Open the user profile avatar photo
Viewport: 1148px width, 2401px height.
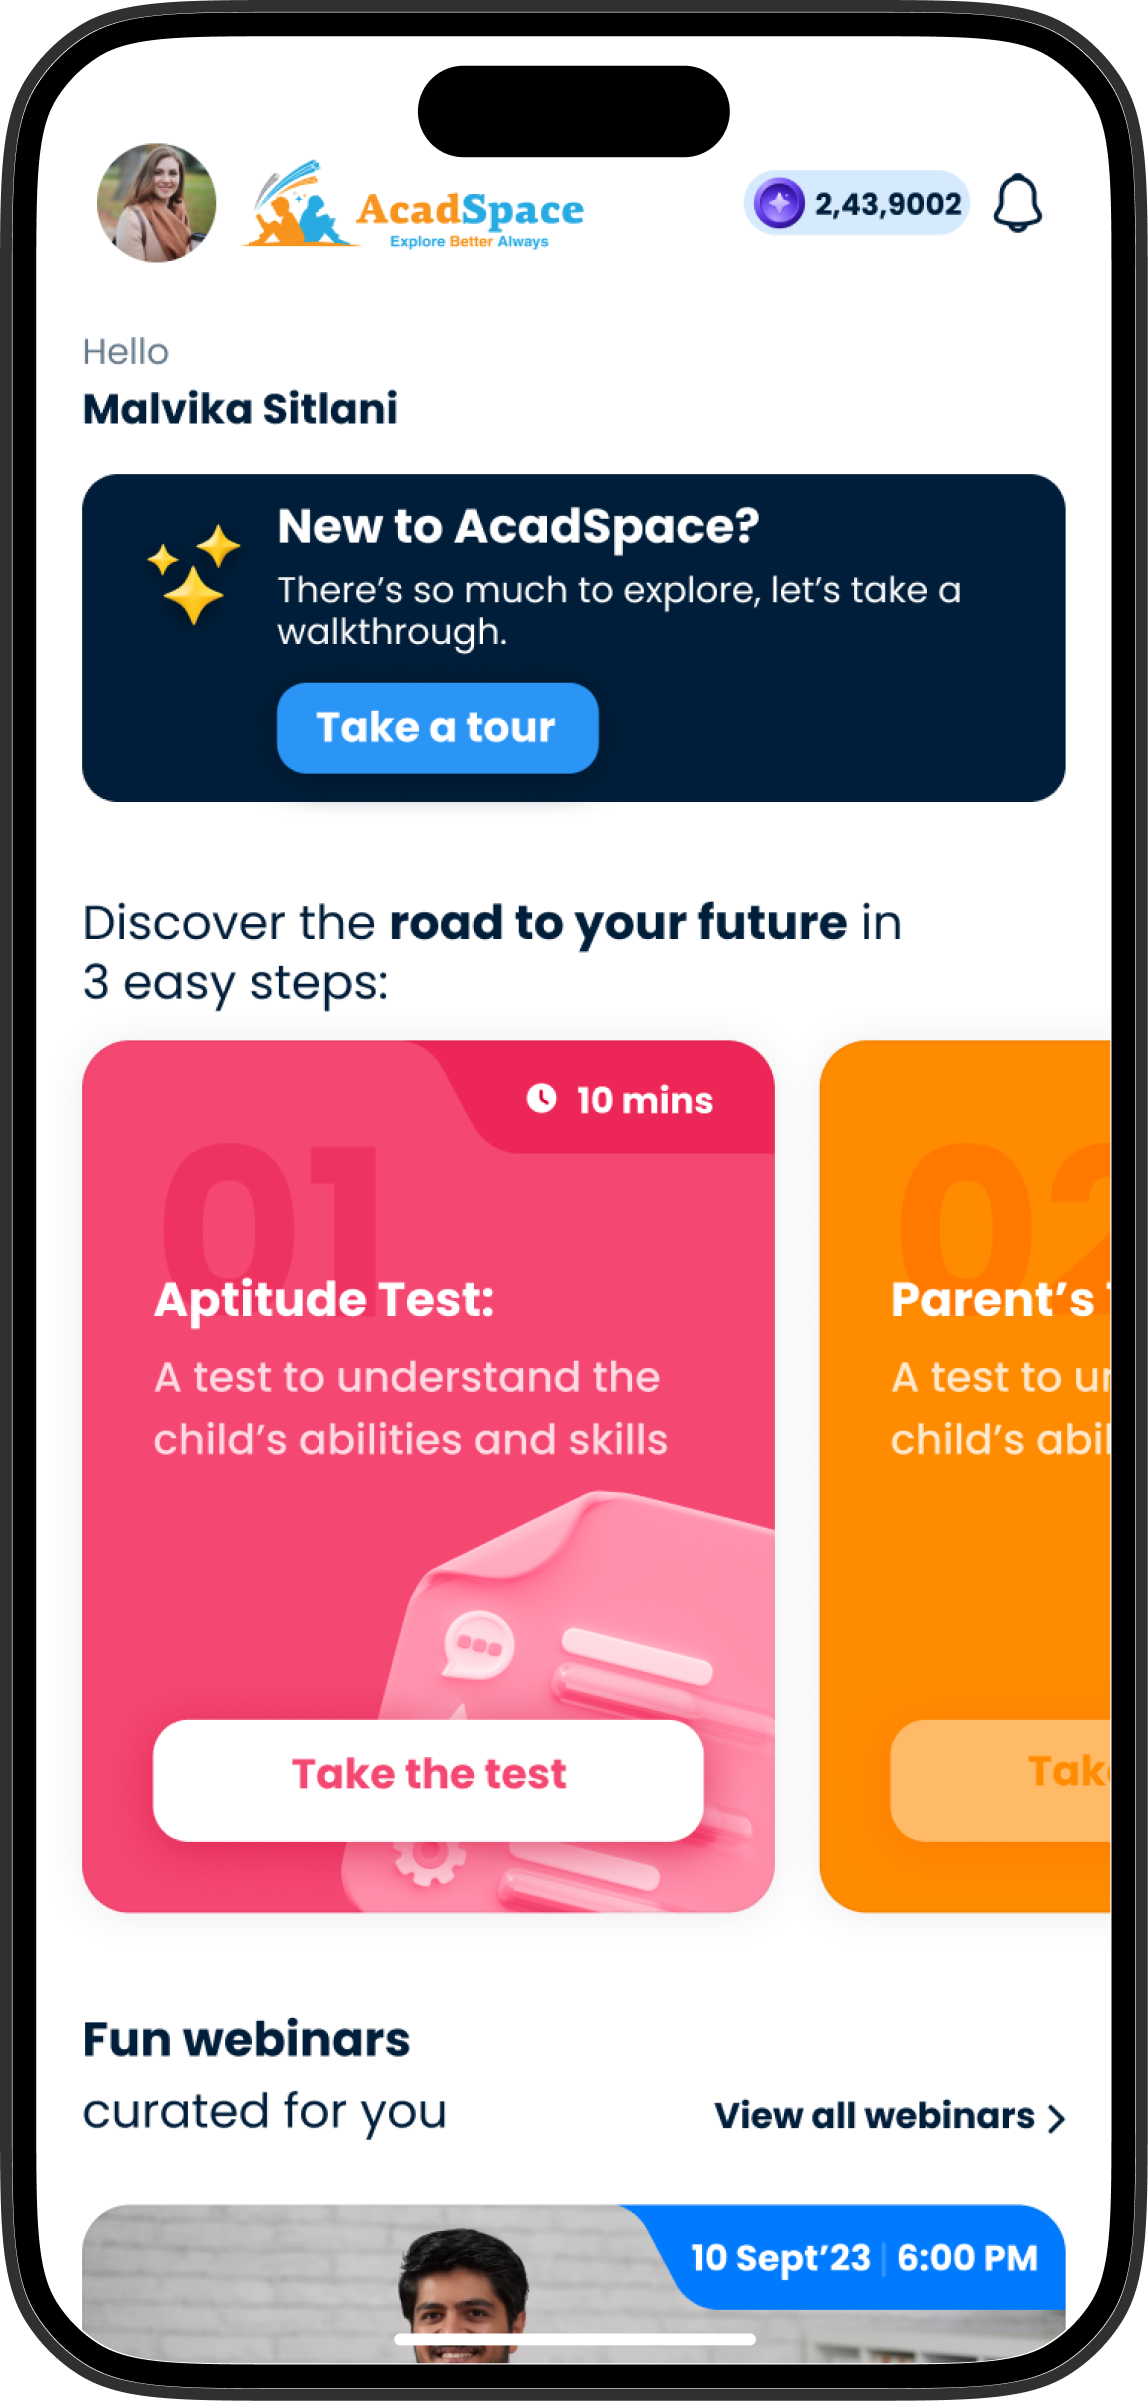tap(156, 203)
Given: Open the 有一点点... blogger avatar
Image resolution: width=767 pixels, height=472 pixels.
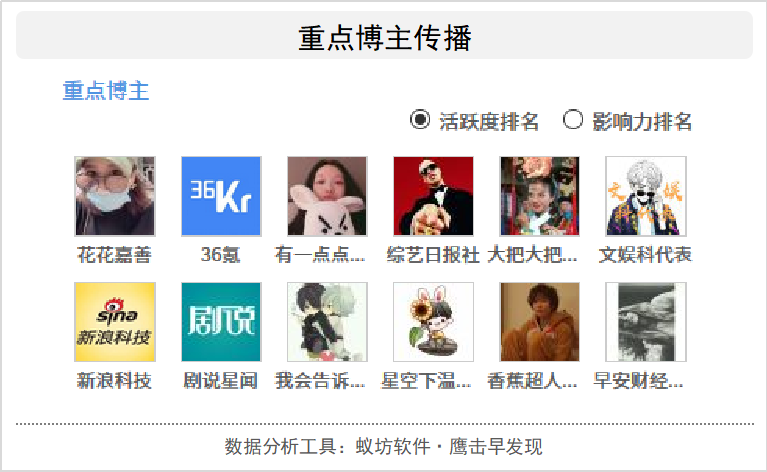Looking at the screenshot, I should pyautogui.click(x=327, y=196).
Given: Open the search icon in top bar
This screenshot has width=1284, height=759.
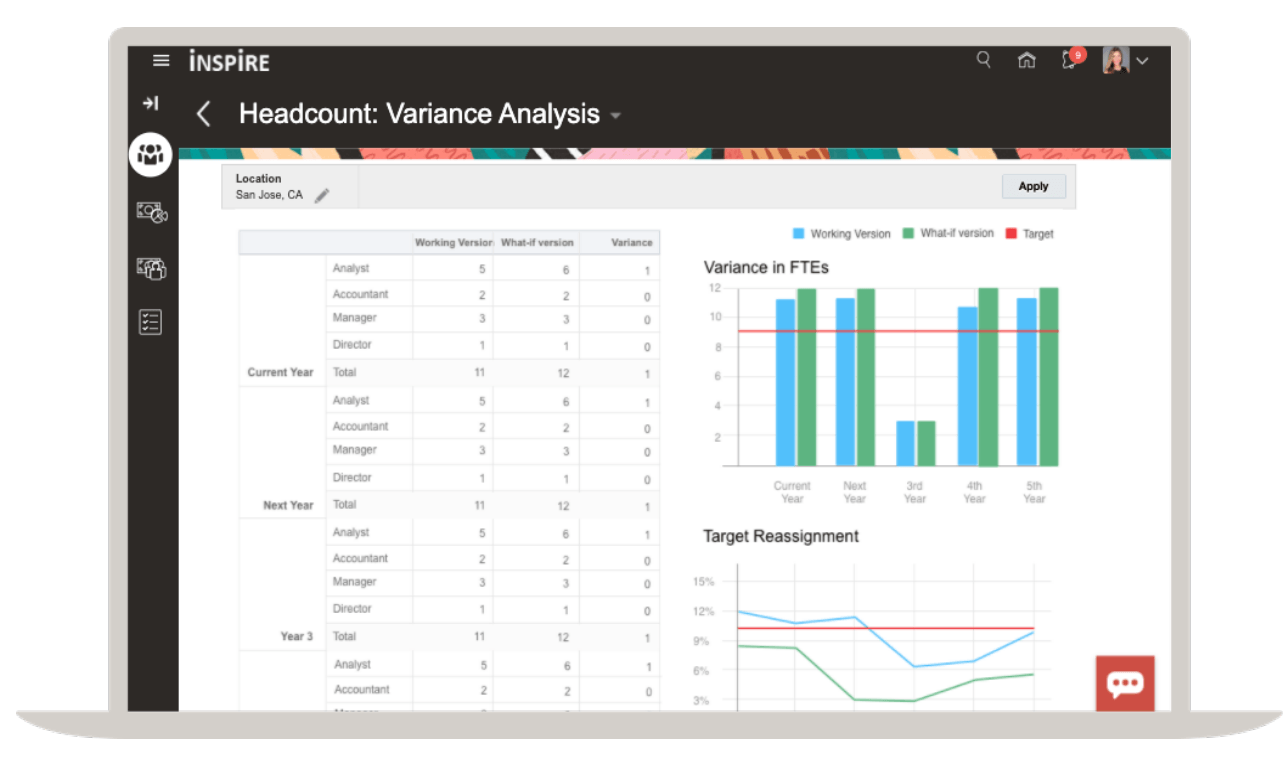Looking at the screenshot, I should [983, 60].
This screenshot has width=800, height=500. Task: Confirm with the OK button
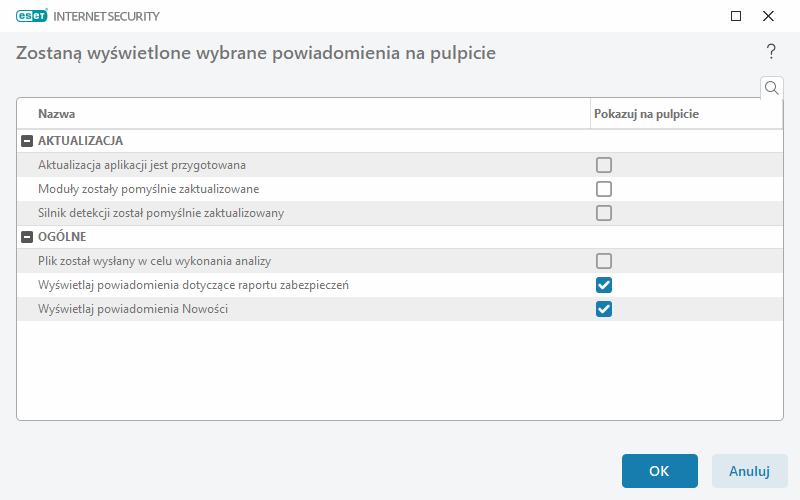pos(659,471)
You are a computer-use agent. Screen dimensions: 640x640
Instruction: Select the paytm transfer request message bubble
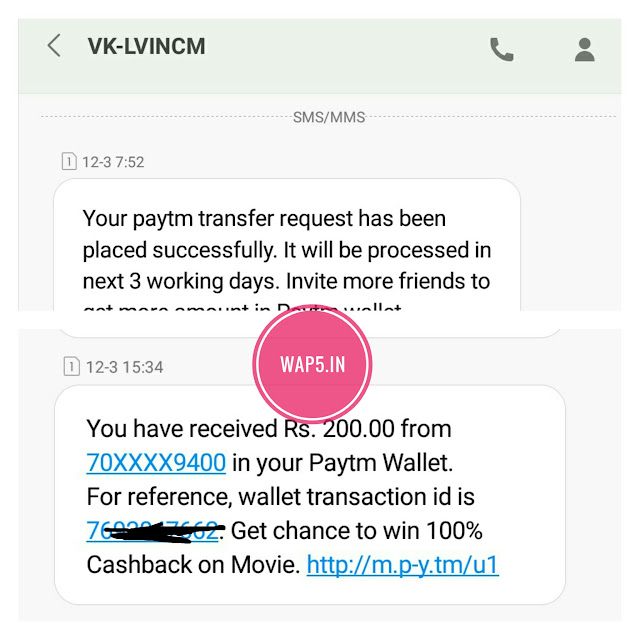[287, 258]
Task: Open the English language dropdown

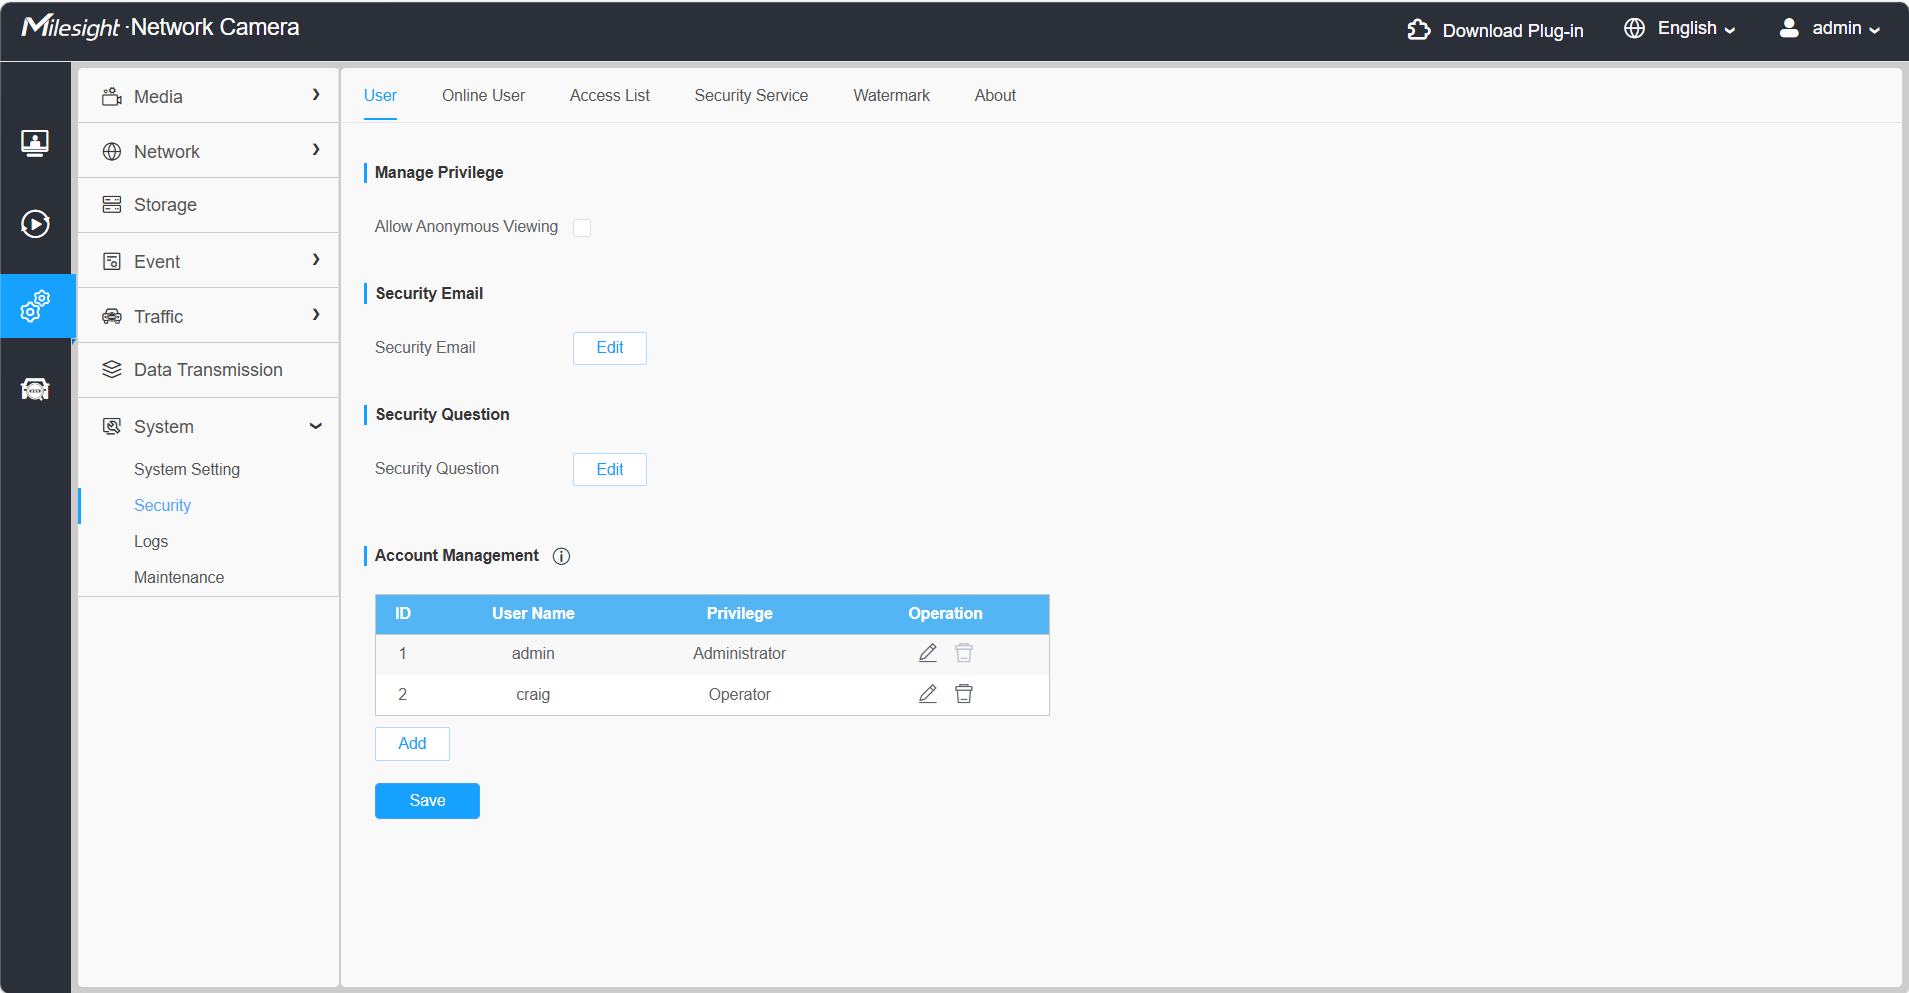Action: [1680, 29]
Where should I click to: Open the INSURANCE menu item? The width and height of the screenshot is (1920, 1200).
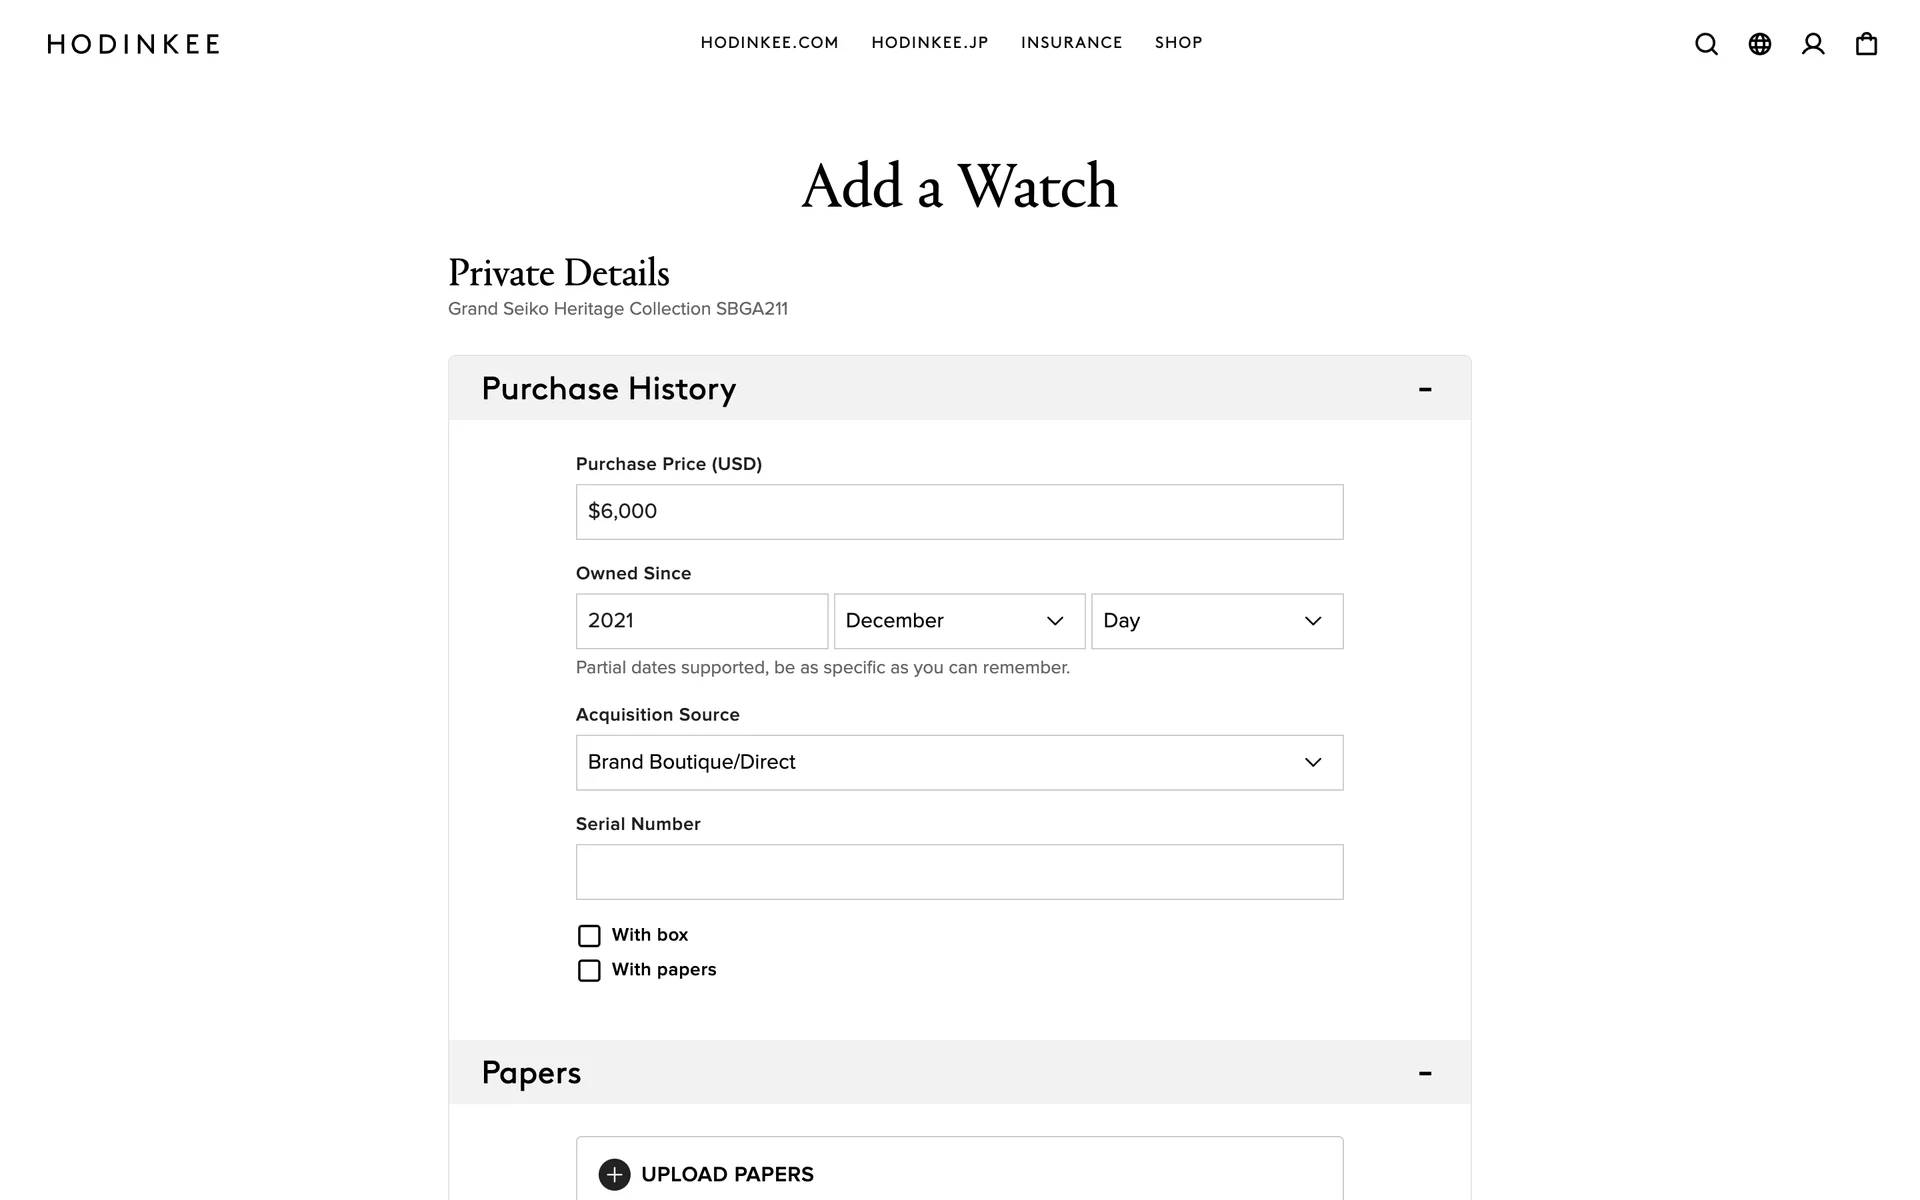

================================

Please set down the lines from the one with "Instruction: Select the" to the end of the entries above, exactly as they are, and drop every picture.

- _Completed exercise_
Instruction: Select the paytm transfer request message bubble
[287, 258]
Task: Open the English language dropdown

Action: [1680, 29]
Where should I click to: Open the INSURANCE menu item? The width and height of the screenshot is (1920, 1200).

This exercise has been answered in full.